> [What is required]: Based on the entries below, how many lines contain the word "agent"? Respond with only the number.

Saved entries
=== Section Start ===

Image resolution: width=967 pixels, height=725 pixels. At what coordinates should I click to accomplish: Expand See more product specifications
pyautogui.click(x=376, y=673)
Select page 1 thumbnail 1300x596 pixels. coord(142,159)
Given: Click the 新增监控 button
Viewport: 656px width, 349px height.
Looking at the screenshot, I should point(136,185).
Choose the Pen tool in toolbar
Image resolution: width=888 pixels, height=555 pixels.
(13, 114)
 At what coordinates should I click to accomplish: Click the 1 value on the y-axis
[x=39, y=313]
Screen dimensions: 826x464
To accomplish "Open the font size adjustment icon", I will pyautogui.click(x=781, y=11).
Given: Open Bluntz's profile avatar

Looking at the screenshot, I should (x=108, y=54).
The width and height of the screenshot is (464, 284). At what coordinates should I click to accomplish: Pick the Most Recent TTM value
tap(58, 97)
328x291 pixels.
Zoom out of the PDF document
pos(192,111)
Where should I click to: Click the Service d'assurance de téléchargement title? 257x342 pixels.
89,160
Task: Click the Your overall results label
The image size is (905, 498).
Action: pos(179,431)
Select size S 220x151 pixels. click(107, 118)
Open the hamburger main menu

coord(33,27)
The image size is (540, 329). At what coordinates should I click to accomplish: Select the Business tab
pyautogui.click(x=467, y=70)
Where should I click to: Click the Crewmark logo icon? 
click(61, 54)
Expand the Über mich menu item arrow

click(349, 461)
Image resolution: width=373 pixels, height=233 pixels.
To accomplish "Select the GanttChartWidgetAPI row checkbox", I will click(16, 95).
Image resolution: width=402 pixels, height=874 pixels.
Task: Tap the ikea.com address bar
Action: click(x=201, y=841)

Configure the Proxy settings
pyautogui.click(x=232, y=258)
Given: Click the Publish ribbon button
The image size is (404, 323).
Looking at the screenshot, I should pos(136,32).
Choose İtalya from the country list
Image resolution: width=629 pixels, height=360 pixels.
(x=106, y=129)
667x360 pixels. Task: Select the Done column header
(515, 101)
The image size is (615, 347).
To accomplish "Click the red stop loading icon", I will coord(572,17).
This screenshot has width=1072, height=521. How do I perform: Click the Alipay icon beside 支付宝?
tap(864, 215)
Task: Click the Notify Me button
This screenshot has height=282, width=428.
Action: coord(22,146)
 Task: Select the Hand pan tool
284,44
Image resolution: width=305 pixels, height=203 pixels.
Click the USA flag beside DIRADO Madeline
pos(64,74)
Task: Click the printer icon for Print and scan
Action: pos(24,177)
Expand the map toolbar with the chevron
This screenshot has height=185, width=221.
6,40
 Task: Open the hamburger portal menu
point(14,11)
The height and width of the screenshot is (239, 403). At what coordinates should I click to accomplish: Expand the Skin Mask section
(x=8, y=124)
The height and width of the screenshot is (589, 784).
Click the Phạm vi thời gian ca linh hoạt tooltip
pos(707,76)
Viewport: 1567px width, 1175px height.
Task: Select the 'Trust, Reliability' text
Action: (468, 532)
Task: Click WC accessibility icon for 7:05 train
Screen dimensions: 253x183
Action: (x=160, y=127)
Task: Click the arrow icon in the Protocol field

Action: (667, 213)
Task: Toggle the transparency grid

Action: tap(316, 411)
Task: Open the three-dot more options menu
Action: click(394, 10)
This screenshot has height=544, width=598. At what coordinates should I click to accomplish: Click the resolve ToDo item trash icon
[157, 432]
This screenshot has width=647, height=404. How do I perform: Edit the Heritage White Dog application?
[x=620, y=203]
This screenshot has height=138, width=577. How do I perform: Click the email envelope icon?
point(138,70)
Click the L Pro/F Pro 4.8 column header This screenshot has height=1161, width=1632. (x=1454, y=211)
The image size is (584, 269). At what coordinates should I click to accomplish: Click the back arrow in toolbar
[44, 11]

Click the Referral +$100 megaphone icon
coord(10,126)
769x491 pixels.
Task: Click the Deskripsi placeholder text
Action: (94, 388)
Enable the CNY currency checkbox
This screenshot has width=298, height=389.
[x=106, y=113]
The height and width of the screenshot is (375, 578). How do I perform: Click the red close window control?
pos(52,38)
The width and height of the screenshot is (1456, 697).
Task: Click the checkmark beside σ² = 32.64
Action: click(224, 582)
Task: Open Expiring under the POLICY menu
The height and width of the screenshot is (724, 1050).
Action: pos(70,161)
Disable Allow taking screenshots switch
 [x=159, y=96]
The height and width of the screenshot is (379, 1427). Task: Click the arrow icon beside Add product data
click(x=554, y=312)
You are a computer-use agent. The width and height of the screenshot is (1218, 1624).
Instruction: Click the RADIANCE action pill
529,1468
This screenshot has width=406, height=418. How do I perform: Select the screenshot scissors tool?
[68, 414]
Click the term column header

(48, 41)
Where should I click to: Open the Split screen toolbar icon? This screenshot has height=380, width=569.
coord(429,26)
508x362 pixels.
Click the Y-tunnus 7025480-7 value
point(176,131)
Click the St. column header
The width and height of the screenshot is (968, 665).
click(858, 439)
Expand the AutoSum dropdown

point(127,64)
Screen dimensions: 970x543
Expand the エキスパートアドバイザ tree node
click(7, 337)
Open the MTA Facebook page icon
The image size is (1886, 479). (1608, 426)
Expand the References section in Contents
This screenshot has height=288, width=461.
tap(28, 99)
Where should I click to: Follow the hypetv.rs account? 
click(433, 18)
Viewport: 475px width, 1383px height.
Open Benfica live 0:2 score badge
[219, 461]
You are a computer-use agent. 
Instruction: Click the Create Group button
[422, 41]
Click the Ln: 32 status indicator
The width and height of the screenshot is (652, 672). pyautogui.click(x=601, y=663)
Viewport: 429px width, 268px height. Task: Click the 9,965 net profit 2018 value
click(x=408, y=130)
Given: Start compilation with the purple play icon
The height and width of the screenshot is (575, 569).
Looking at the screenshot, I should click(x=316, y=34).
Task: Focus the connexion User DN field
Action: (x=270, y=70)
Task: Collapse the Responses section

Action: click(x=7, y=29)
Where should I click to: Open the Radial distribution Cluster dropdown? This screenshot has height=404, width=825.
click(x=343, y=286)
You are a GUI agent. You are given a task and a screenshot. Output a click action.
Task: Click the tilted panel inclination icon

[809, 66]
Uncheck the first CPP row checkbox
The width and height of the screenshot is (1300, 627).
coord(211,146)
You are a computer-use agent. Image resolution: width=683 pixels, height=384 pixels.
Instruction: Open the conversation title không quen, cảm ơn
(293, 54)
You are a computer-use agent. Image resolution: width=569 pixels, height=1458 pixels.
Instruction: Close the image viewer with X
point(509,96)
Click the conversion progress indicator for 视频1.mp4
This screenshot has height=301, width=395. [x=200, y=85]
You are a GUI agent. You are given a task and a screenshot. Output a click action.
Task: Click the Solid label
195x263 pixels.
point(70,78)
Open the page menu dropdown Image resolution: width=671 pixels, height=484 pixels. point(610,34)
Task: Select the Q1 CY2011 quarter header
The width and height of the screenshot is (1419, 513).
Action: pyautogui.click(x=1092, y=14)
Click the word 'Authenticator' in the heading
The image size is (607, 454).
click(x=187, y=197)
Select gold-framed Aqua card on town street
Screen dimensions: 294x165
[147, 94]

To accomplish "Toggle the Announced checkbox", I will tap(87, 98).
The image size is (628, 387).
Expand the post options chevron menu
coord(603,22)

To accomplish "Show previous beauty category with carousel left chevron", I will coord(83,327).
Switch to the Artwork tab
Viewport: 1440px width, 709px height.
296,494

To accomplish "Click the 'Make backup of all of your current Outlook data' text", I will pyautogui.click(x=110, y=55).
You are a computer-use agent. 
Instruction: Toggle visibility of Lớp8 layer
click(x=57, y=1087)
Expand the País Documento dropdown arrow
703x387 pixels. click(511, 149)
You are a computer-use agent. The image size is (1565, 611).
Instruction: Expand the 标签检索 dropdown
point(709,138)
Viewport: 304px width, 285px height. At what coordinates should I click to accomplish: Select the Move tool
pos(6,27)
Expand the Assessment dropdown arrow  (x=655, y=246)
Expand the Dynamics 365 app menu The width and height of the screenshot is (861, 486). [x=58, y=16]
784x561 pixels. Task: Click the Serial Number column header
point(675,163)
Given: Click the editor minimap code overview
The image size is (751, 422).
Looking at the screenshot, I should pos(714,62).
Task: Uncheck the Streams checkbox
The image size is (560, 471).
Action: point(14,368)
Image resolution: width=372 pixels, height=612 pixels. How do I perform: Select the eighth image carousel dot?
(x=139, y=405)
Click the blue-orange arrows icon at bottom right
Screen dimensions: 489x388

=== Section End ===

> [Exercise response]: 8